Excluindo os nomes óbvios, vamos encontrar um grupo que há até pouco tempo não dava a menor importância para o biodiesel: o setor de etanol. O segmento sequer entendia ou procurava entender como o mercado funcionava, mas, agora, trabalha por meio de uma intricada rede de pessoas para fazer com que o aumento da mistura chegue o mais tarde possível.
O grupo em questão começou a se preocupar com o biodiesel porque ele irá competir por um produto que vai ser lançado no próximo ano: os créditos de descarbonização (CBios). Assim, parte do setor de etanol não quer que o biodiesel avance.
Por causa da forma como o RenovaBio foi estruturado, quanto maior o uso de biodiesel, menor será demanda por CBios vindos do etanol hidratado. Por este motivo, houve até mesmo uma comemoração de pessoas ligadas ao setor de etanol quando a Associação Nacional dos Fabricantes de Veículos Automotores (Anfavea) não recomendou o aumento da mistura de biodiesel ao diesel.
A princípio, o RenovaBio deveria estimular uma competição saudável entre as usinas, mas ele está desencadeando uma guerra entre setores – em resumo, a política pública está induzindo uma parte do mercado de etanol a trabalhar para limitar o crescimento do biodiesel. Ou seja, a preocupação deixou de ser a redução das emissões de carbono e passou a ser fazer o dinheiro dos CBios fluir mais para um setor do que para outro.
De certa forma, o importante grupo de pessoas que seguem este raciocínio estão repetindo o erro que cometem ao tratar o carro elétrico como um inimigo. Elas parecem não entender quem são seus aliados e seus opositores. A guerra a ser travada é a dos produtos com baixa emissão de carbono contra os produtos de grande emissão – o setor e o meio ambiente apenas perdem com batalhas como estas.
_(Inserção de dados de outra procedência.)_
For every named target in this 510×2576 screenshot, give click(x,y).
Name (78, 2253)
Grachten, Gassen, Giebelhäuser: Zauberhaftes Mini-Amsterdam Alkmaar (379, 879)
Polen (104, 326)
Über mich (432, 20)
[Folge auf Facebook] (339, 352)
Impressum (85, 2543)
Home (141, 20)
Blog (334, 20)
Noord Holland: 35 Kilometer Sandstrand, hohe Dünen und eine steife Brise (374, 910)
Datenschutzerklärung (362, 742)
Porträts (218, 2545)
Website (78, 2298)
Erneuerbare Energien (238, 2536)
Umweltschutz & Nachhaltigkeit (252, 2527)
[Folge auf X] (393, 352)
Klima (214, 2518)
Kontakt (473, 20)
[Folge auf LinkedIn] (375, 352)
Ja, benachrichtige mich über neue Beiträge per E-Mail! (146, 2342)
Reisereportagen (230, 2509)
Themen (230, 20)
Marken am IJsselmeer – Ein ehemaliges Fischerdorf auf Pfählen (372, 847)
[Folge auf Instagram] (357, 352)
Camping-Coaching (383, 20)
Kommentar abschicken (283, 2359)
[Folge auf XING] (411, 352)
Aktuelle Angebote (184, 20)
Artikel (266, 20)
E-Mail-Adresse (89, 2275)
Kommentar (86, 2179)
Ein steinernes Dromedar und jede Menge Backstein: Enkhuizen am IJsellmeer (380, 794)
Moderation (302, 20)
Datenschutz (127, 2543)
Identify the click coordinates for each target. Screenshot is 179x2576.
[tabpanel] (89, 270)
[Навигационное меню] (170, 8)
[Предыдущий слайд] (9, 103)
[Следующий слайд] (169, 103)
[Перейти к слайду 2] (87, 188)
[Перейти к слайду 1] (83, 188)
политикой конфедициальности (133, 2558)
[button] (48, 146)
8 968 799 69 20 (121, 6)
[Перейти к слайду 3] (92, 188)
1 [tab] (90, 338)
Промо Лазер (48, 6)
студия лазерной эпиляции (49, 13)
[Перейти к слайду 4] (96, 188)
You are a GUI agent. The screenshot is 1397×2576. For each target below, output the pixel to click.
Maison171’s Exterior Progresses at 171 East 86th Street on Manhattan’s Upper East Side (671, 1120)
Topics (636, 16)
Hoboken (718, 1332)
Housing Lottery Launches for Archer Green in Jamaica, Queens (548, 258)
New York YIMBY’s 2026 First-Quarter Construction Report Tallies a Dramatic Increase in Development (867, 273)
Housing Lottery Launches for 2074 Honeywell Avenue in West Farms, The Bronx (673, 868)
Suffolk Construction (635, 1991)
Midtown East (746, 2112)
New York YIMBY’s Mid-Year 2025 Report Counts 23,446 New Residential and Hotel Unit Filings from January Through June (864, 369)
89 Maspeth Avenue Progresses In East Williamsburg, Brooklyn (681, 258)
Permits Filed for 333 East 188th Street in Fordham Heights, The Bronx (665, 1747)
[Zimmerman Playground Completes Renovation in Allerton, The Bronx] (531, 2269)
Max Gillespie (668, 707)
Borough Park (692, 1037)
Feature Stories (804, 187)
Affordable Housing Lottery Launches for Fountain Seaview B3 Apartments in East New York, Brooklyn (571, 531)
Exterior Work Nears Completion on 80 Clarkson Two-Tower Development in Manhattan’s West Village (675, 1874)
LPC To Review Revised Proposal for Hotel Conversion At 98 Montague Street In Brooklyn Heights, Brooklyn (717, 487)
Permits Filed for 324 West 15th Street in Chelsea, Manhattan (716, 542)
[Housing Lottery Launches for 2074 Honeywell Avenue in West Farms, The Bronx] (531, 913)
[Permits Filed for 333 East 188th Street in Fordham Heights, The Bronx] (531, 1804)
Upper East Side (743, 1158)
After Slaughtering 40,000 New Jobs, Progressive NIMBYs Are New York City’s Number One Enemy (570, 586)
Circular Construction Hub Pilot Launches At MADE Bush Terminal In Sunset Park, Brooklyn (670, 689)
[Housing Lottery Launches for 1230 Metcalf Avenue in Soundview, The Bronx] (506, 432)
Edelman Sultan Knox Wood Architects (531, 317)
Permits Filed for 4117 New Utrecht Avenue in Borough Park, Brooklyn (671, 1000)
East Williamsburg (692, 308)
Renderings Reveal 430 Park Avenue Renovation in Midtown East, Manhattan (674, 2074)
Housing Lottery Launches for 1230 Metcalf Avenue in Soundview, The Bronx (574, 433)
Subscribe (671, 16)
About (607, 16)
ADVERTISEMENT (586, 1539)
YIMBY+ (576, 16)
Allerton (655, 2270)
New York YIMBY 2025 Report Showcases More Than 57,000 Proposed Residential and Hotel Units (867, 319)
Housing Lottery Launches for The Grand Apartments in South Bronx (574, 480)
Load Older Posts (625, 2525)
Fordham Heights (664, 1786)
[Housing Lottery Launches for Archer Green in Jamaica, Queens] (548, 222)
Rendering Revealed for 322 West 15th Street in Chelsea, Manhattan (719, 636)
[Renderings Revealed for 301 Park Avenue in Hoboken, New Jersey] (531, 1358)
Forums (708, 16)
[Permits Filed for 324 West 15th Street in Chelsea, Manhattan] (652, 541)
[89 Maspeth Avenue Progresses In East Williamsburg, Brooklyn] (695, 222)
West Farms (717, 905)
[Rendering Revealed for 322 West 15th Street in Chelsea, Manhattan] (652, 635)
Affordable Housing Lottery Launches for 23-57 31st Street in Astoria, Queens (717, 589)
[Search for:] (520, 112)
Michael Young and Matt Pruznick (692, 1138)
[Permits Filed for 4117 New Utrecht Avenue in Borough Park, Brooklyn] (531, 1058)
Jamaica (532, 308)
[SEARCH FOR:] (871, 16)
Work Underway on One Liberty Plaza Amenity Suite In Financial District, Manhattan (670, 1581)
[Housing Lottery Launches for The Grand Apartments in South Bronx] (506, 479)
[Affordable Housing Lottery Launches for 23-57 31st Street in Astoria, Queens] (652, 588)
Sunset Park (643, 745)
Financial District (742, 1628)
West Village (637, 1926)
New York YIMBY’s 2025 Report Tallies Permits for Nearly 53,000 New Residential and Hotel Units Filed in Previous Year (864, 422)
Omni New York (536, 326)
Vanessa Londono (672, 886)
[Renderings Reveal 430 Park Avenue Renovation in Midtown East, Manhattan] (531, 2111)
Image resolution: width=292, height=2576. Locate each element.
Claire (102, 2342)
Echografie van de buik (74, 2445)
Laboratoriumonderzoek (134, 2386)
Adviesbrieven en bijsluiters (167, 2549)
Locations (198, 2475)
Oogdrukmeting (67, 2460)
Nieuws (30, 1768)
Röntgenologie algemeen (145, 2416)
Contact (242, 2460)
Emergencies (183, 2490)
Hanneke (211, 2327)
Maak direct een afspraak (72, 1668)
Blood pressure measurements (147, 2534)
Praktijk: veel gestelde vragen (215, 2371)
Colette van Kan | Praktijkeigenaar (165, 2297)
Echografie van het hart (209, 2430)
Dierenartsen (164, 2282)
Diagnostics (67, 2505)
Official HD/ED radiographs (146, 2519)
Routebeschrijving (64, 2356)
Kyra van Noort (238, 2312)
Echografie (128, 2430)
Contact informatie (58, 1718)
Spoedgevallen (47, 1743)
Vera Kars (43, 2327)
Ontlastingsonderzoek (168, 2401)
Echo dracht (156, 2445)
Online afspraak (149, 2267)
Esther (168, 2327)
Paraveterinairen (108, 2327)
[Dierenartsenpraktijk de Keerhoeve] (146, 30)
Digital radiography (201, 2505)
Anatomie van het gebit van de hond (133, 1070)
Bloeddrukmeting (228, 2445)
Falta a percepção de que o etanol, o biodiesel e o carro elétrico estão do mesmo lado.
Ficar tentando passar rasteira em um setor que está contribuindo para diminuir a poluição nas cidades e no planeta para poder vender mais CBios é um completo despropósito.
Oficialmente, nada disso acontece. Mas quem está dentro do mercado, conhece as pessoas e sabe como o jogo é jogado já percebeu o que está sendo feito há algum tempo. Inclusive, a possibilidade de disputa entre o setor de etanol e biodiesel foi levantada pelo novaCana um ano atrás, quando o RenovaBio estava em processo de definição de metas. Na época, o alerta já era voltado para os riscos dessa visão estreita.
Os setores de biodiesel e etanol precisam se unir contra o diesel e a gasolina. Sozinhos, eles têm menos atuação e possibilidades na luta contra a força secular do petróleo. O etanol tem 46% do mercado de ciclo Otto do Brasil, enquanto o biodiesel tem 10% do mercado de ciclo diesel. O carro elétrico dificilmente terá 10% do mercado nacional nos próximos dez anos. Em contrapartida, o poluente petróleo tem 74% do mercado de combustíveis do Brasil.
O etanol e o biodiesel, juntos, podem contribuir muito mais no curto prazo do que o carro elétrico. Basta eles se unirem e entenderem que o objetivo é partir para cima da gasolina e do diesel no mercado nacional.
Aumentar o uso de biodiesel e de etanol no mercado de combustíveis do Brasil é a luta justa, é a guerra em que todos veem claramente de que lado devem estar. É a guerra bilionária contra as emissões de carbono.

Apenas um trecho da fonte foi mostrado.